Il cervello per poter formare connessioni che durino nel tempo ha bisogno di almeno 3 settimane di pratica per 3-4 giorni con sessioni di 45-90 minuti di allenamento. Questa è la frequenza minima per fare in modo che il processo neurochimico non si rovini. Infatti la chimica del cervello è in continua costruzione e demolizione e bastano 2-3 giorni di mancata pratica per perdere ciò che si è acquisito in un solo allenamento. Per semplificare, il processo di apprendimento passa per un “danno”, i neuroni "rompono" il loro DNA per attivare la trascrizione dei geni necessari al processo di creazione di nuove memorie. In seguito il danno viene riparato e le memorie fissate. (Ram Madabhushi et al., 2015).

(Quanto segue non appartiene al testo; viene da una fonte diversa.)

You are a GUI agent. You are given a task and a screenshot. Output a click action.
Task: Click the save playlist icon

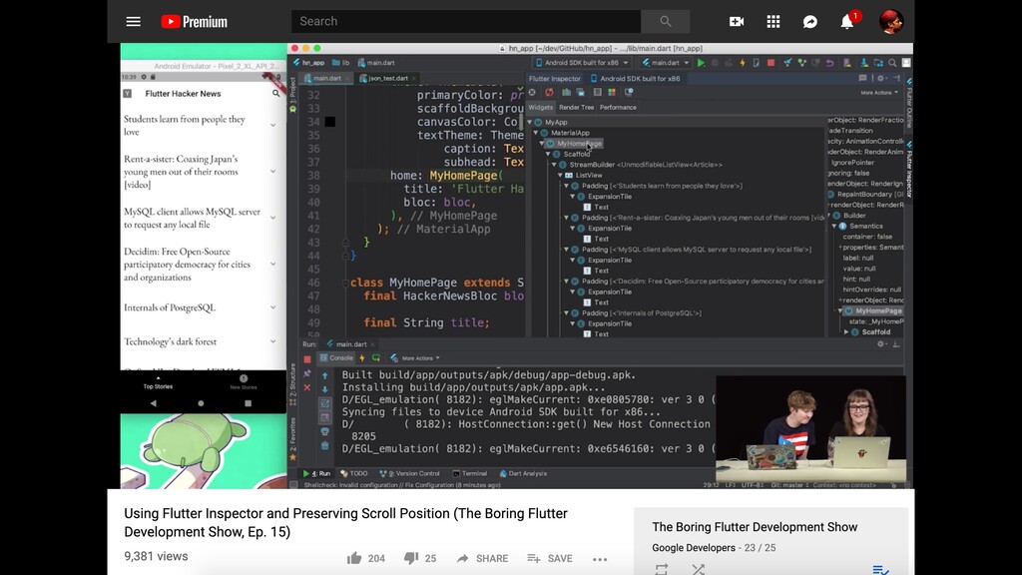click(880, 569)
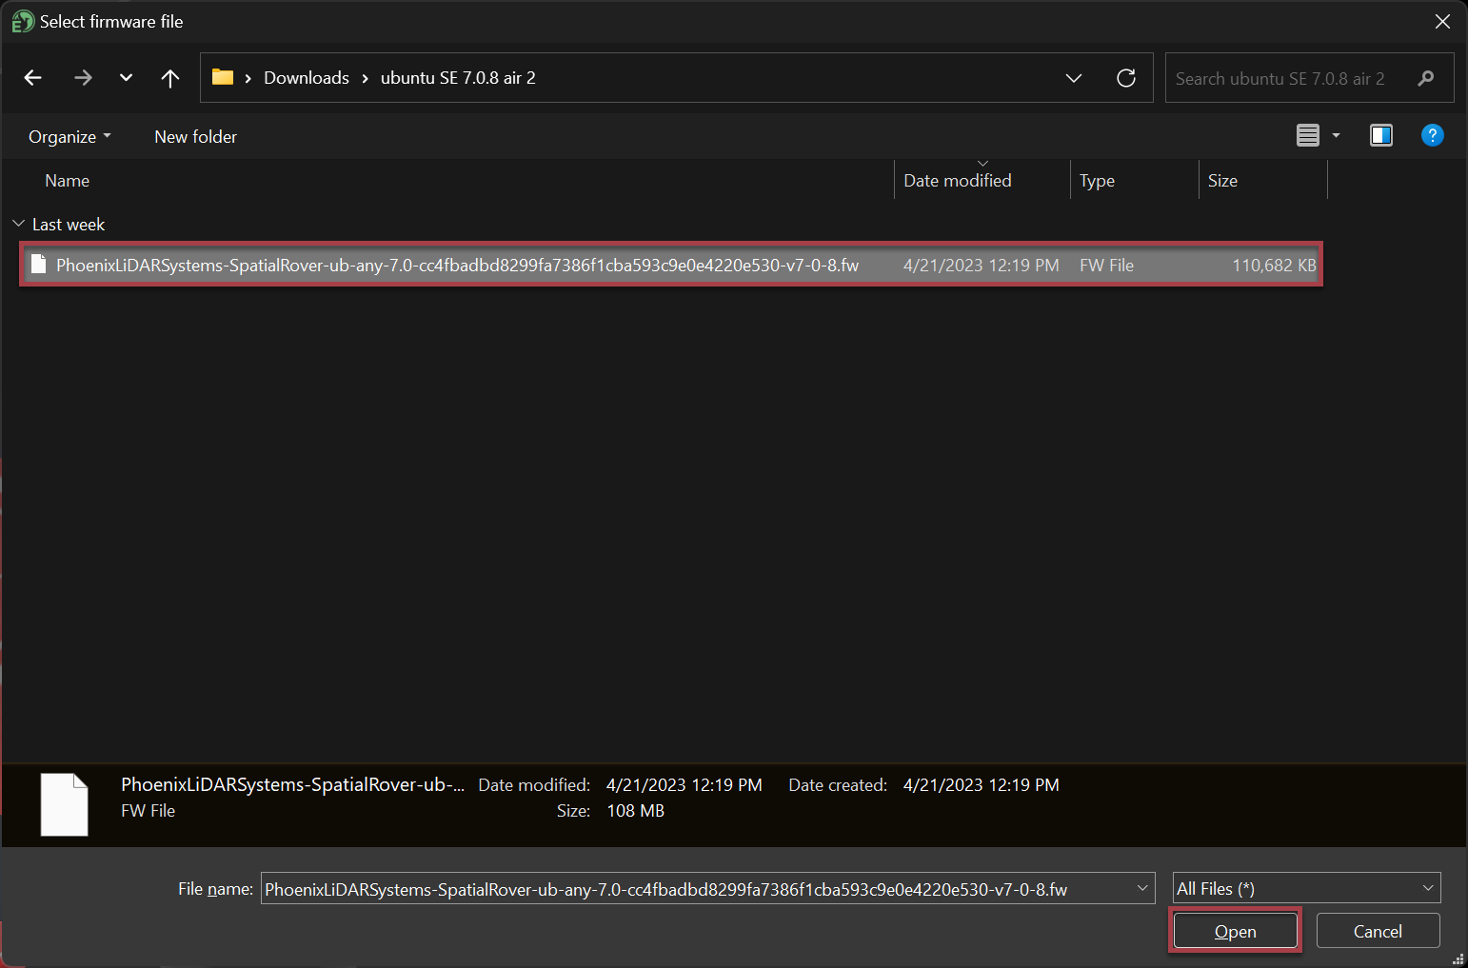The height and width of the screenshot is (968, 1468).
Task: Expand the File name history dropdown
Action: pyautogui.click(x=1142, y=888)
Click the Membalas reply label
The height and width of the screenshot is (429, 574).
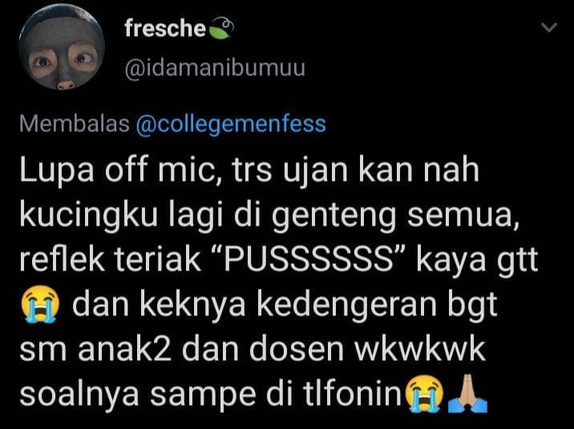pyautogui.click(x=75, y=123)
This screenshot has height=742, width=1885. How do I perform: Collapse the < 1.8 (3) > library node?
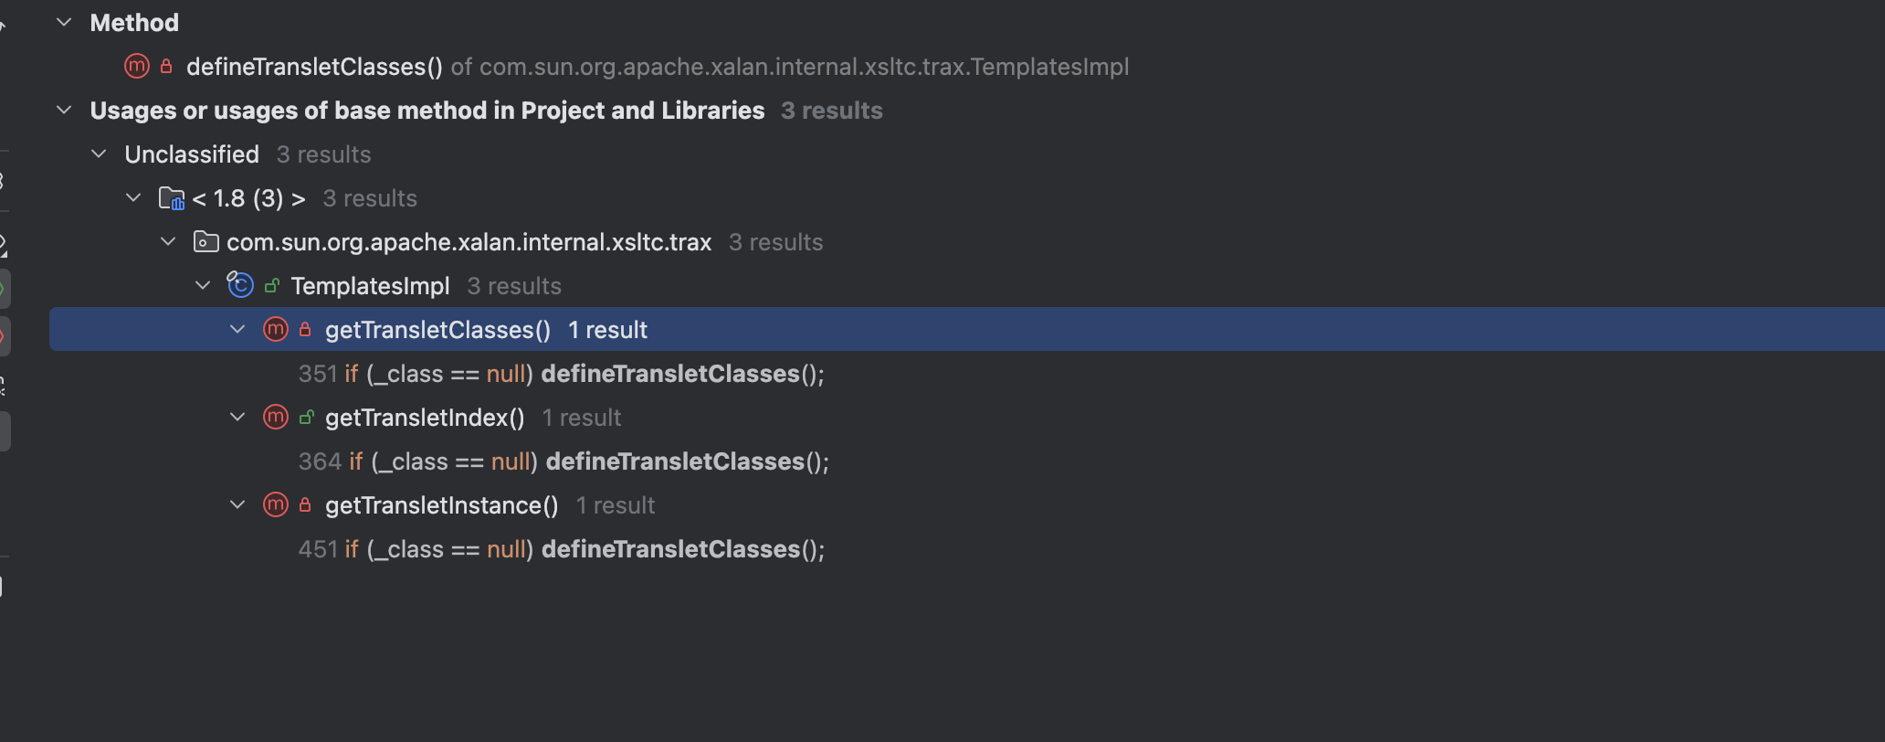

La memoria “muscolare” dunque è la capacità della nostra mente di apprendere nuovi movimenti, concetti, schemi, creando nuovi percorsi neurali per ognuno di essi, modicando il cervello, i nervi e i muscoli. Negli sport è un meccanismo estremamente utile, soprattutto in sport come il tennis dove si è svantaggiati se prima di muoversi si è costretti a pensare. Attenzione, il nostro cervello non sa distinguere tra un movimento sbagliato e uno giusto, infatti ripetere un movimento sbagliato per tante volte, creerà un automatismo errato permanente. Però il gesto potrà comunque migliorare, con molte difficoltà, creando circuiti nuovi e ripetendoli fino a farli diventare preferiti. Ovviamente rispetto a ripartire da zero, richiederà un enorme sforzo, perchè sempre per il concetto di “memoria” il circuito appreso sbagliato, farà interferenza con il nuovo corretto. Come allenatori abbiamo perciò una grande responsabilità. Se l’atleta durante l’allenamento per i primi 5 min fa un movimento corretto ma per il resto della seduta lo svolge male, nella memoria rimarrà solo il gesto errato. Pertanto per poter utilizzare bene la memoria muscolare, da quando si inizia a svolgere il colpo o movimento correttamente si dovranno eseguire almeno ulteriori 100 ripetizioni corrette, che non serviranno per migliorare, ma per “fissare” la giusta memoria nel tempo (Joiner e Smith,2008). Inoltre dato che un nuovo movimento non è stabile nella memoria, se viene subito seguito da altri movimenti nuovi, all’interno della stessa seduta, si creerà un’interferenza che non permetterà di trarrre vantaggio nel tempo dalla prima acquisizione. Anche l’attenzione alle fasi evolutive è importantissima. Nei bambini è fondamentale creare delle giuste tracce per i futuri movimenti per non renderli privi di questi ultimi una volta adulti. Infatti dopo la pubertà si ha una perdita di densità della materia grigia (Giedd, 1999, Sowell, 2001): è comunque possibile l’apprendimento di nuovi movimenti, ma con meno efficenza.

Dunque è fondamentale capire questi meccanismi sia come atleta che come istruttore, perchè allenarsi con questa consapevolezza farà la differenza tra ottenere risultati e ottenere massimi risultati.

“Ciò che conosciamo di noi è solamente una parte, e forse piccolissima, di ciò che siamo a nostra insaputa.”